### [Requirement]
Please count every line of the following material that holds "agent" and give the total alone.

### [Data shown]
== Segment start ==

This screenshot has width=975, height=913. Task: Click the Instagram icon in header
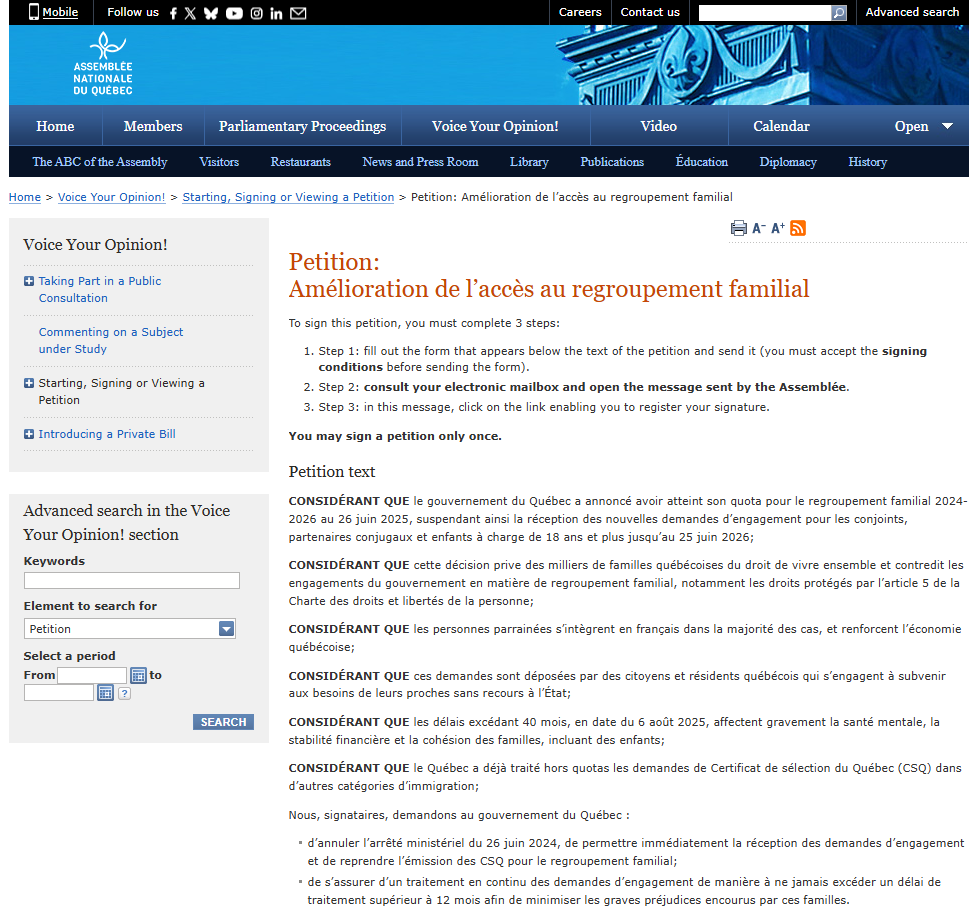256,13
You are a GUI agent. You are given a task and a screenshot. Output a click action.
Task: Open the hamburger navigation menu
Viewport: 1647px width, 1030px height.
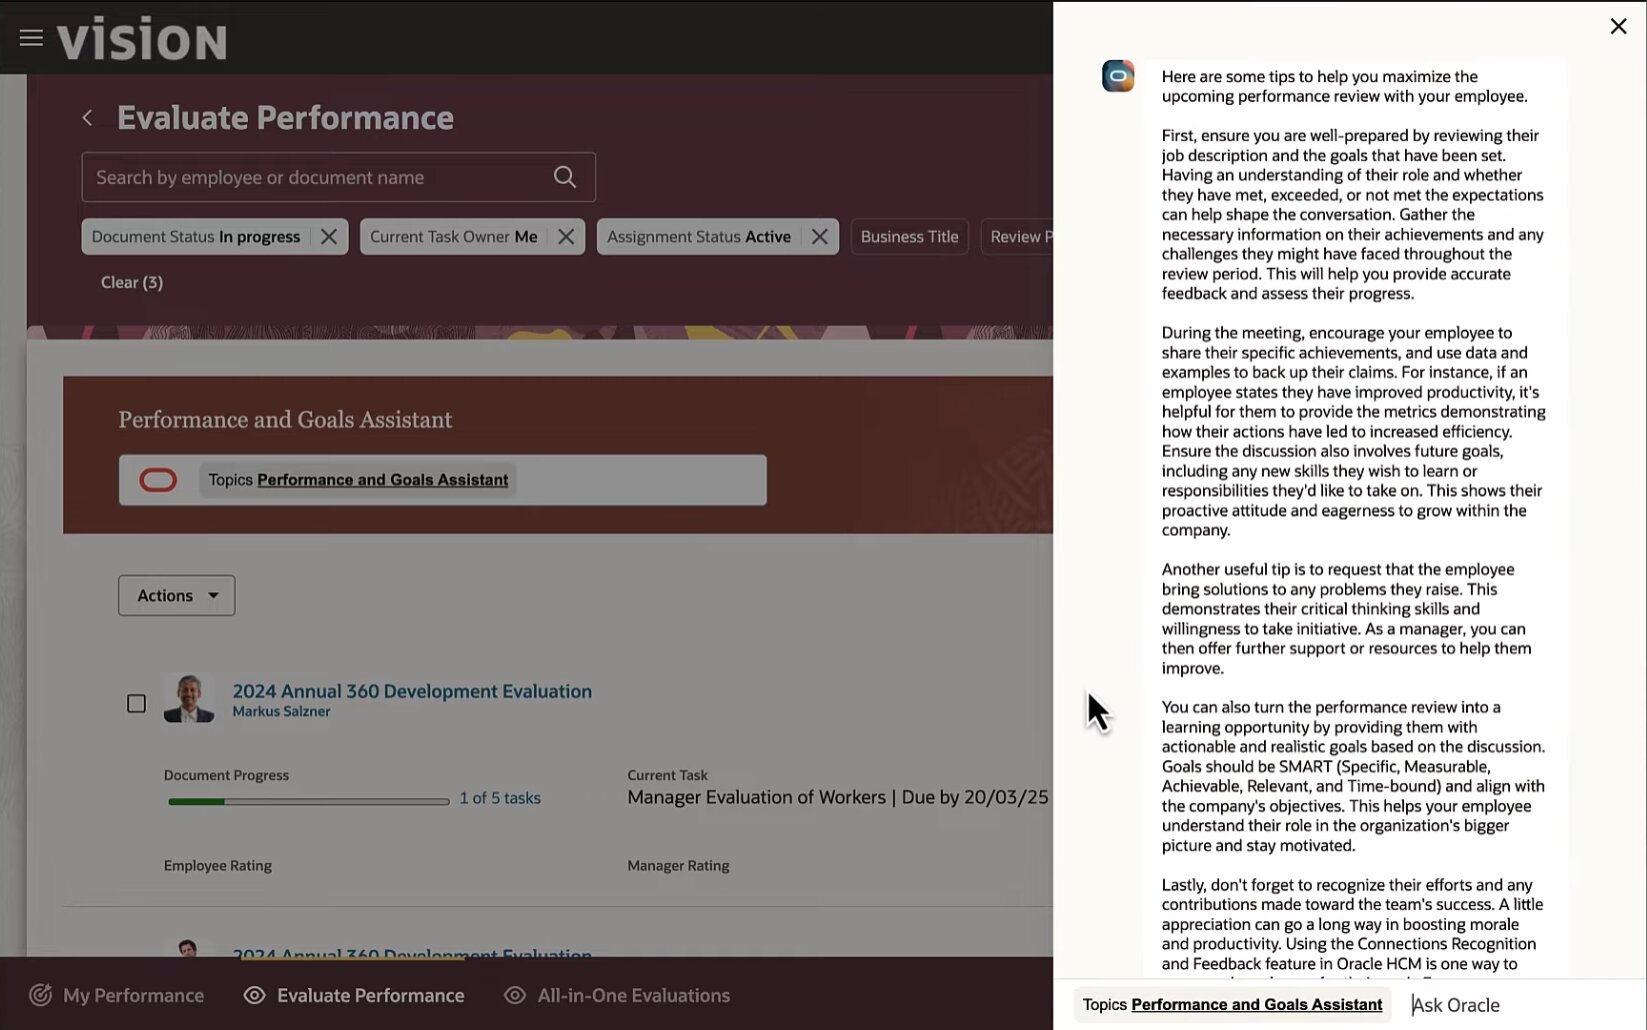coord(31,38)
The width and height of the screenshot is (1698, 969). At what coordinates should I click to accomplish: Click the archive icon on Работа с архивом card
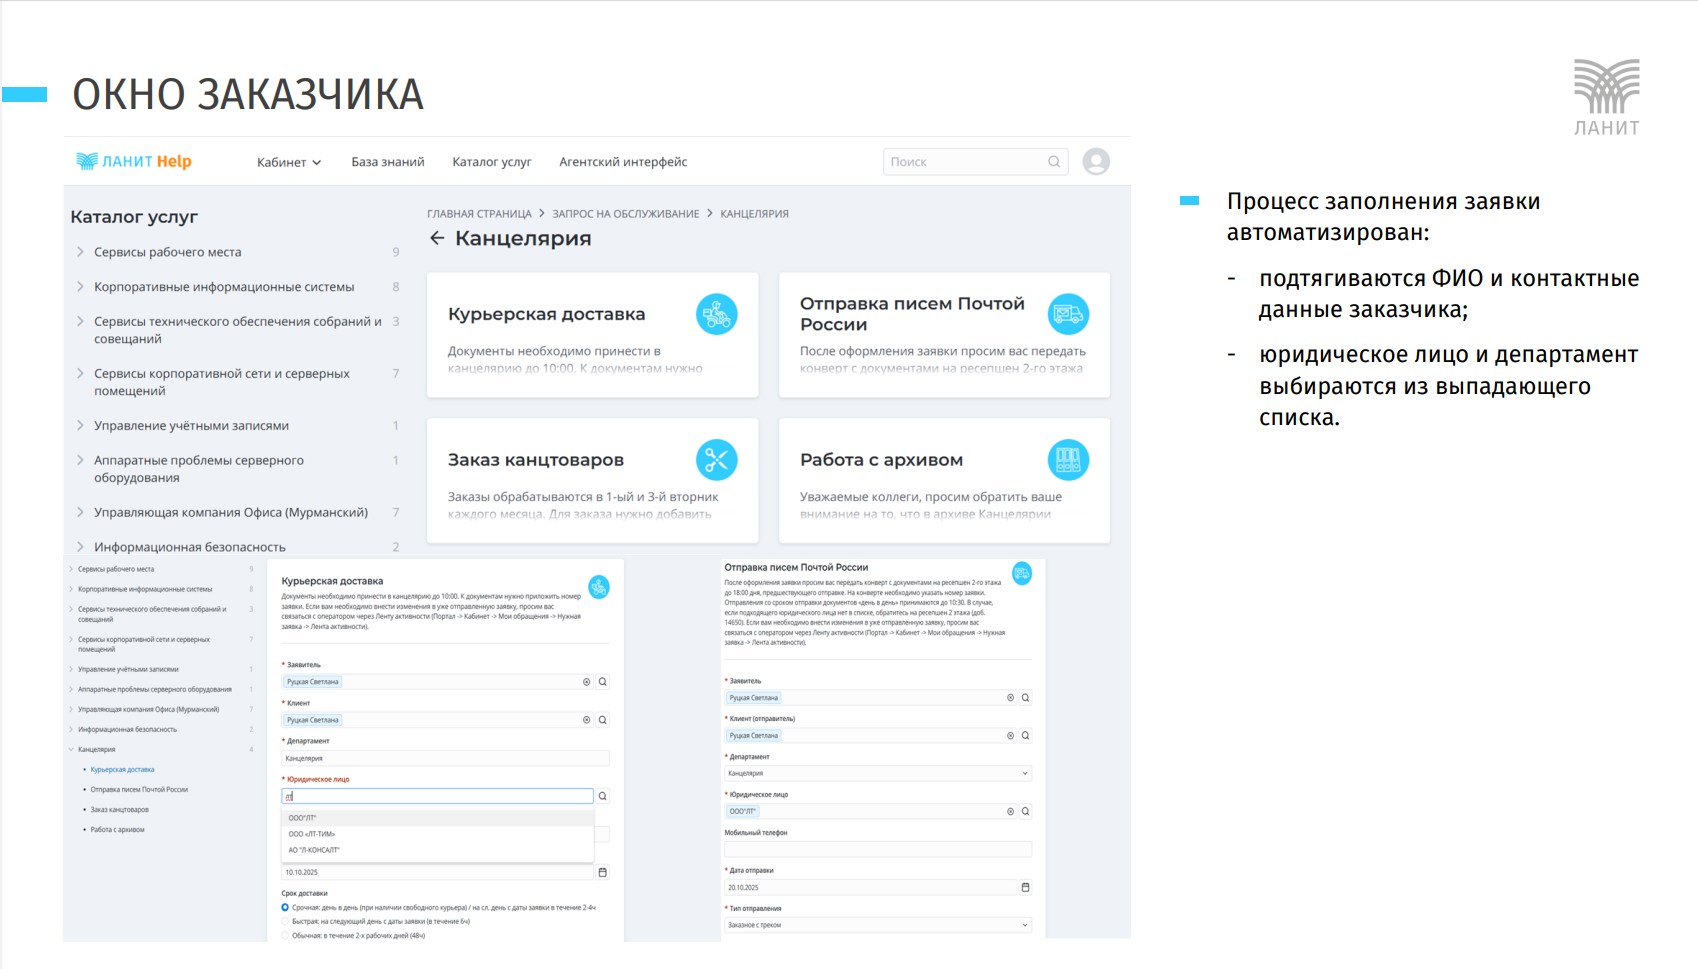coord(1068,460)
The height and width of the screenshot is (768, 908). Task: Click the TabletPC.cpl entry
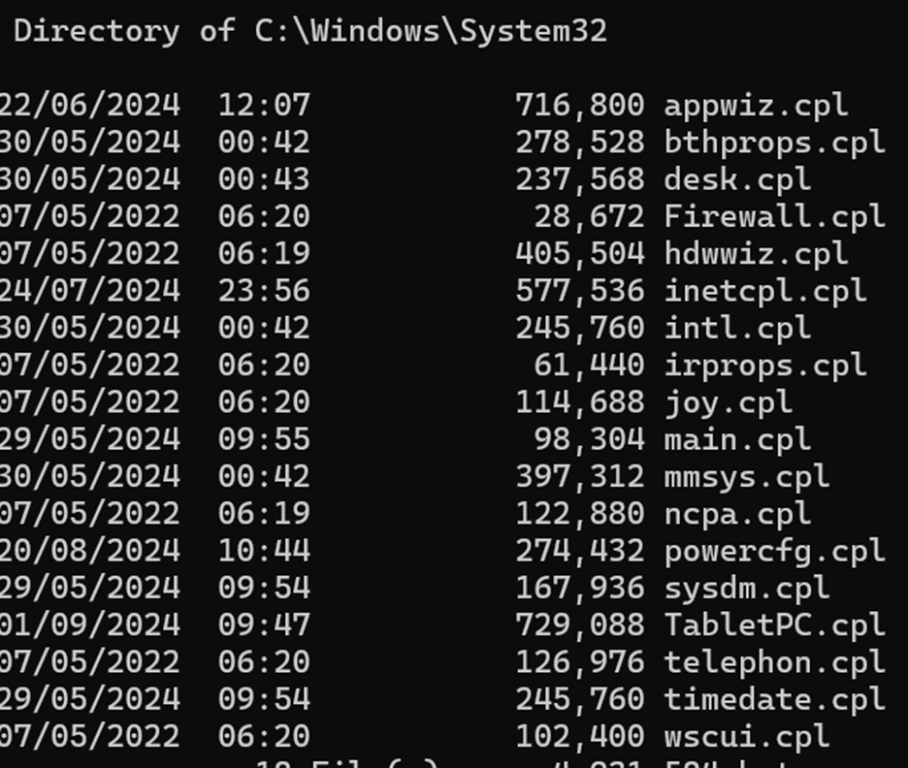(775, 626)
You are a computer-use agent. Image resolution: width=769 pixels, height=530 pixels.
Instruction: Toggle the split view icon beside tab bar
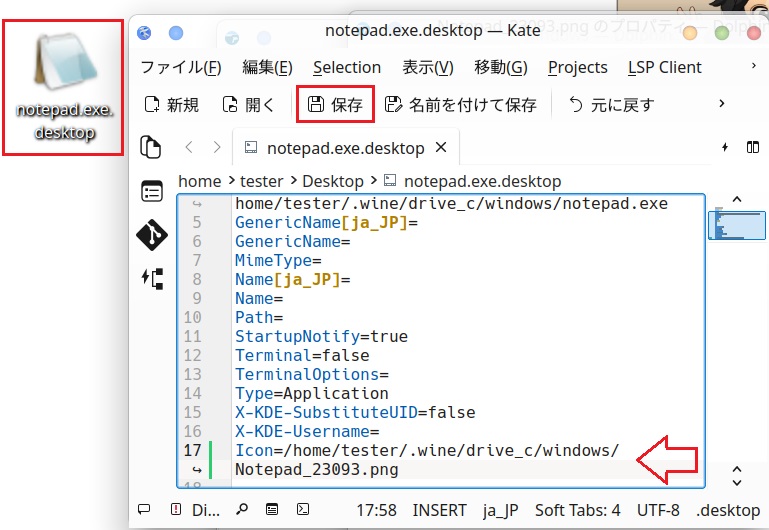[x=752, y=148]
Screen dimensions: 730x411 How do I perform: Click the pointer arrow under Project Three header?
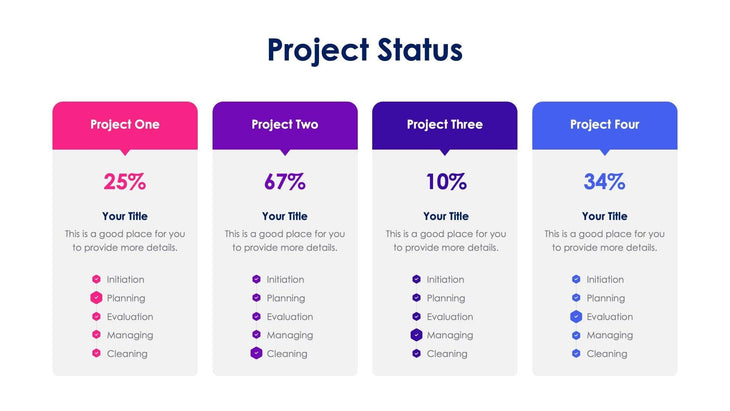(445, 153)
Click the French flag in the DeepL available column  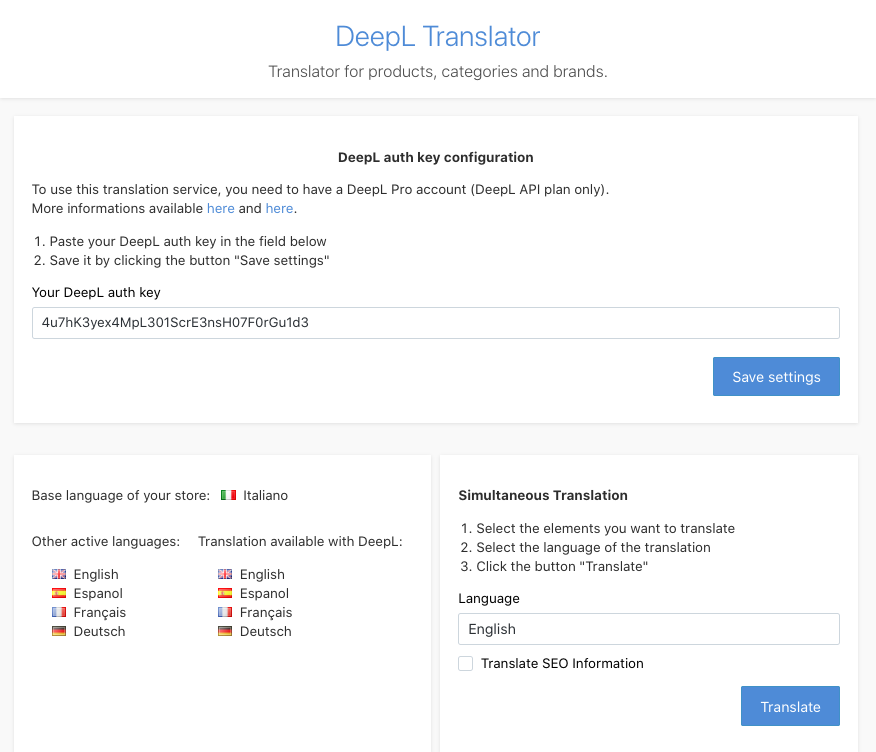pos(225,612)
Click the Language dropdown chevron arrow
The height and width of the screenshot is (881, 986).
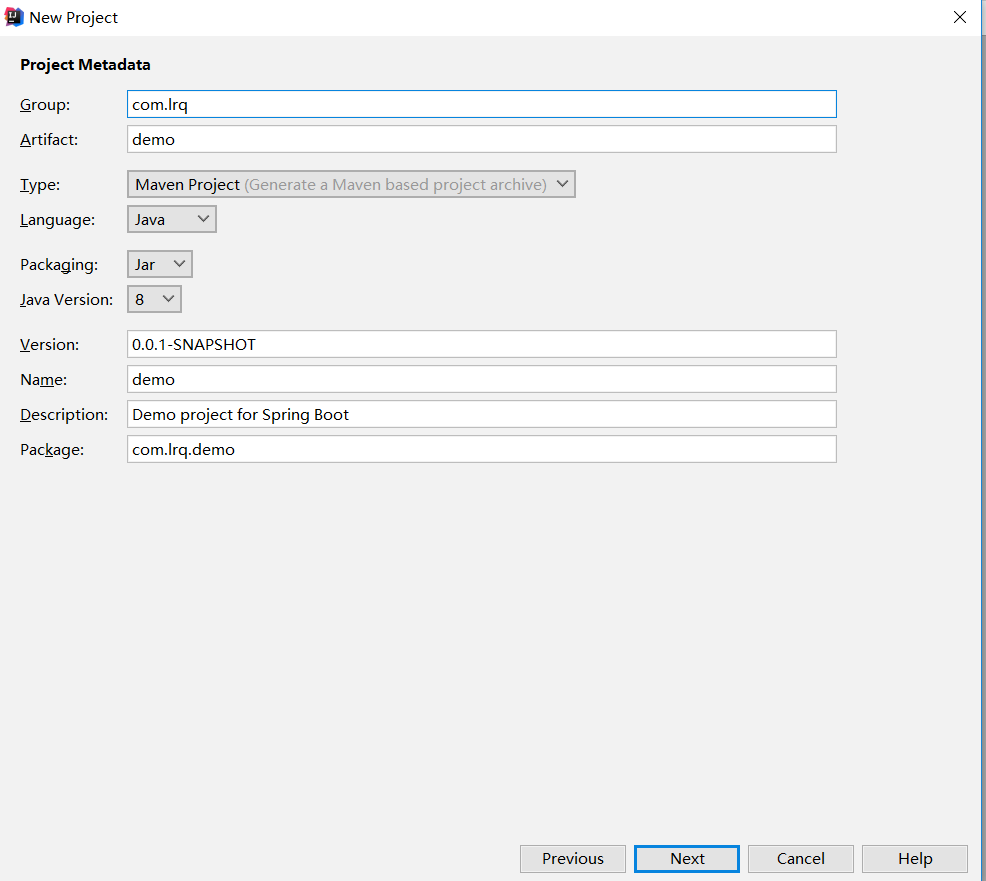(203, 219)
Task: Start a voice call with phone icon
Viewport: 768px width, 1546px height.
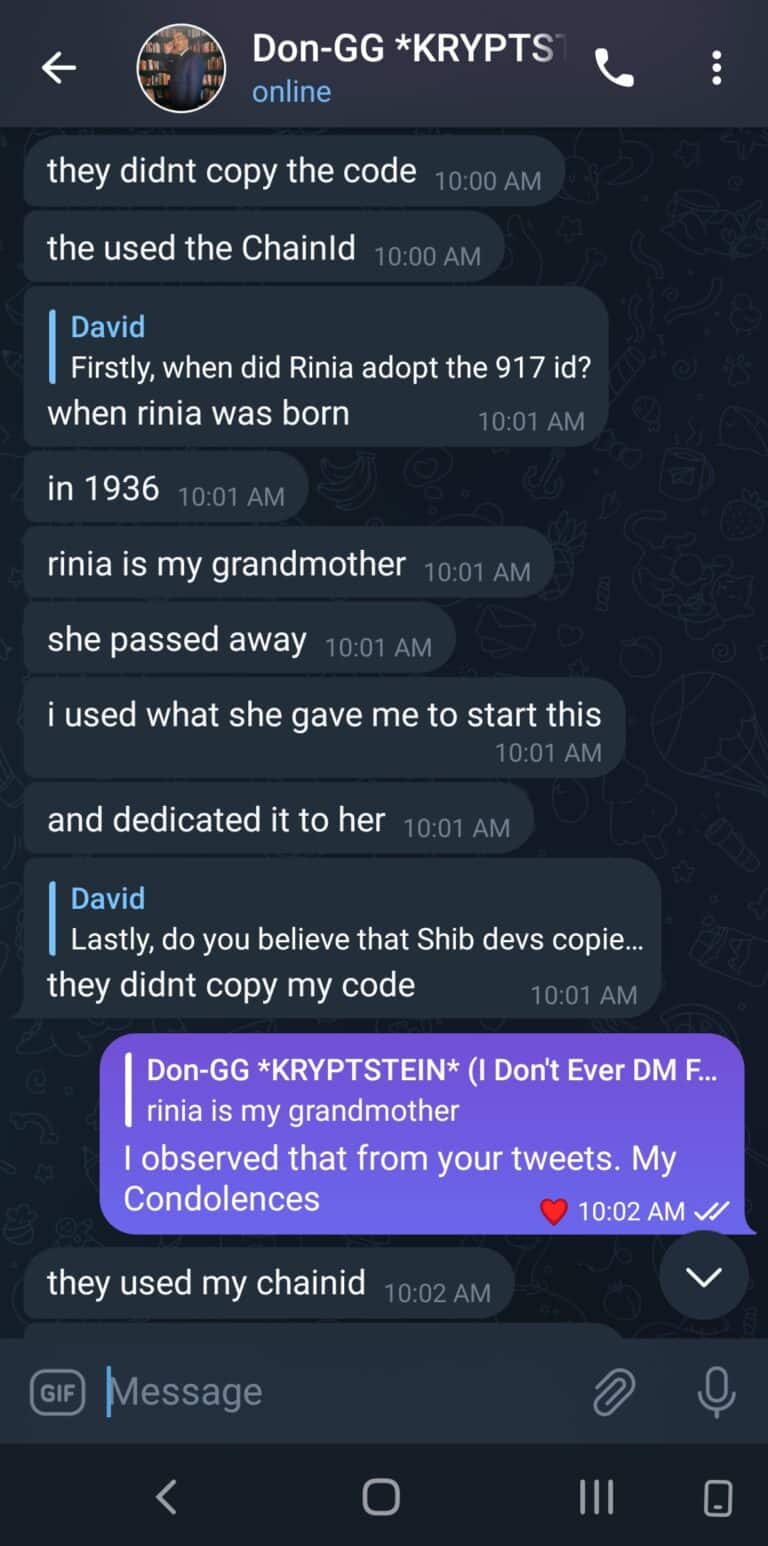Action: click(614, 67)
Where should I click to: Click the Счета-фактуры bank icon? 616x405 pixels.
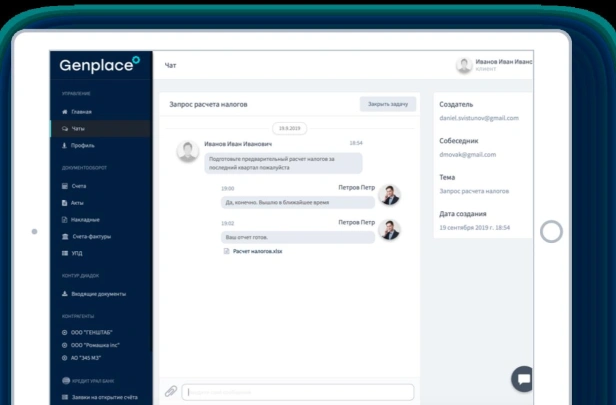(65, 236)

== Segment end ==

### [Answer space]
2